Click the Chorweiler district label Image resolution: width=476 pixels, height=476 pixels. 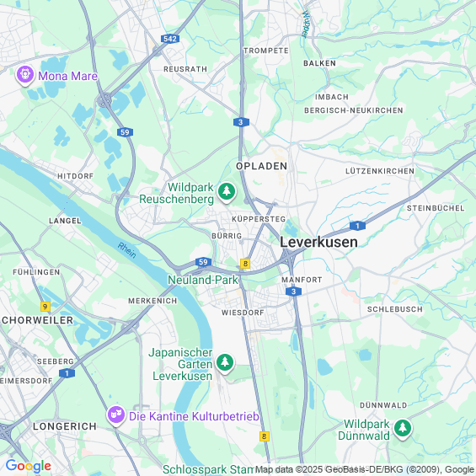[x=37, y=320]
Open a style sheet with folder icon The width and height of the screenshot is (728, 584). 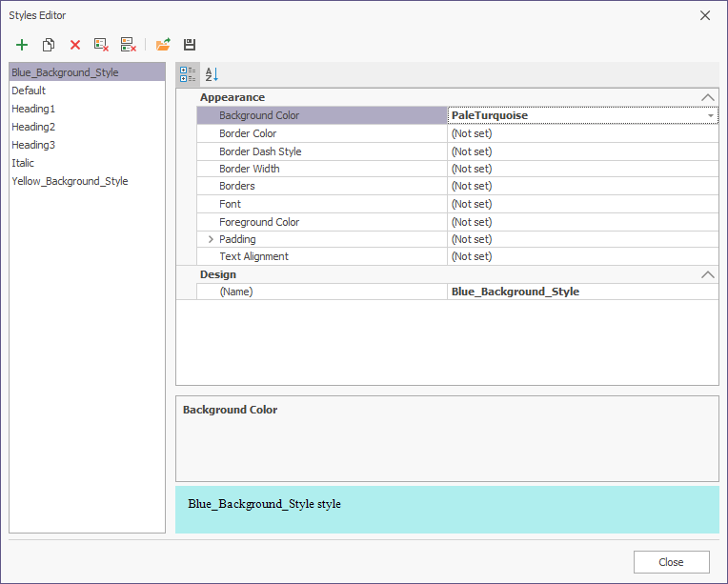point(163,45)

...

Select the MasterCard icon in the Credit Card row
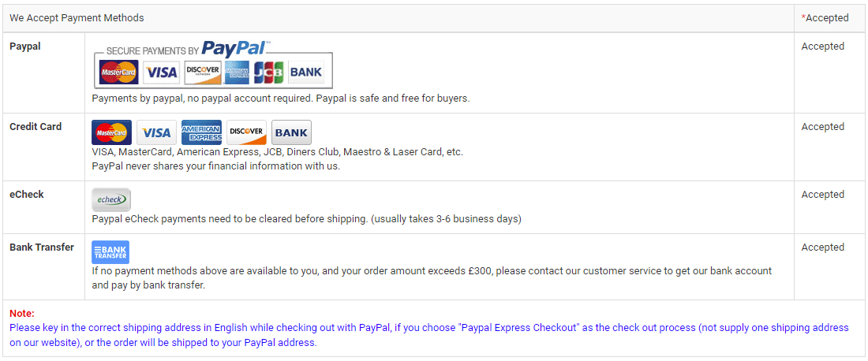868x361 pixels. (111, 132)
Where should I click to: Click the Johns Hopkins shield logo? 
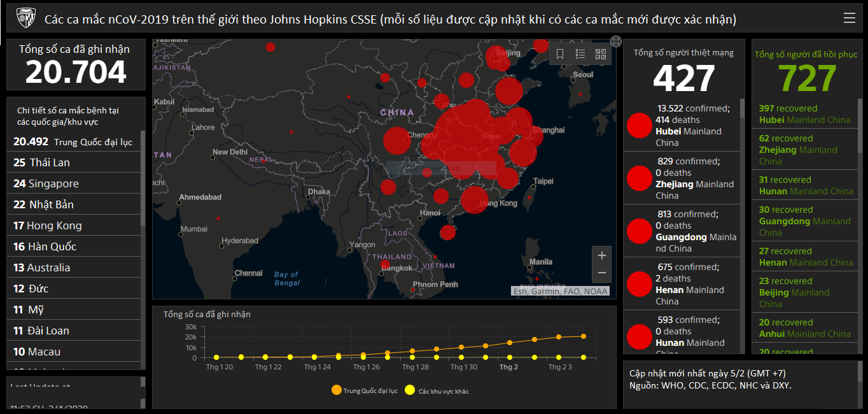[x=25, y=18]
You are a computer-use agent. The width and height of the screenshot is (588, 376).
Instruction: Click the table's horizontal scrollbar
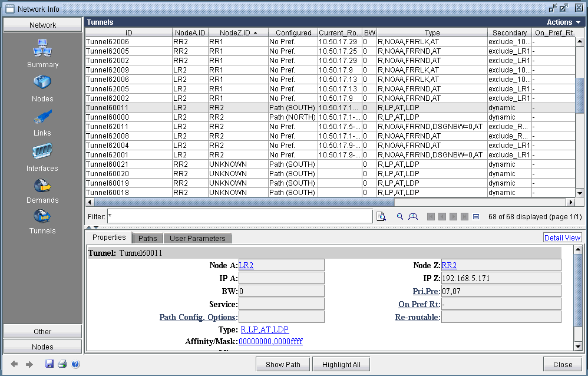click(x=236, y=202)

---

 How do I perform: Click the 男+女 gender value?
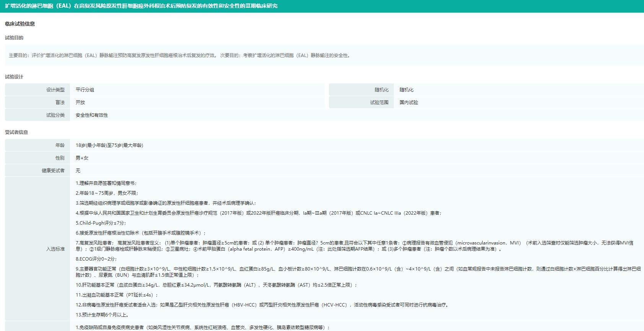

EXERCISE DIRECTIONS -
Above is the material; set down exactly its lines from the one containing "Select the MasterCard" down to the one containing "You are a computer-use", both included, leaving out any pictures.

OUTPUT FOR THIS EXERCISE -
Select the MasterCard icon in the Credit Card row
868x361 pixels. (111, 132)
Where should I click to: Click the Johns Hopkins shield logo? 
[x=25, y=18]
You are a computer-use agent. The width and height of the screenshot is (588, 376).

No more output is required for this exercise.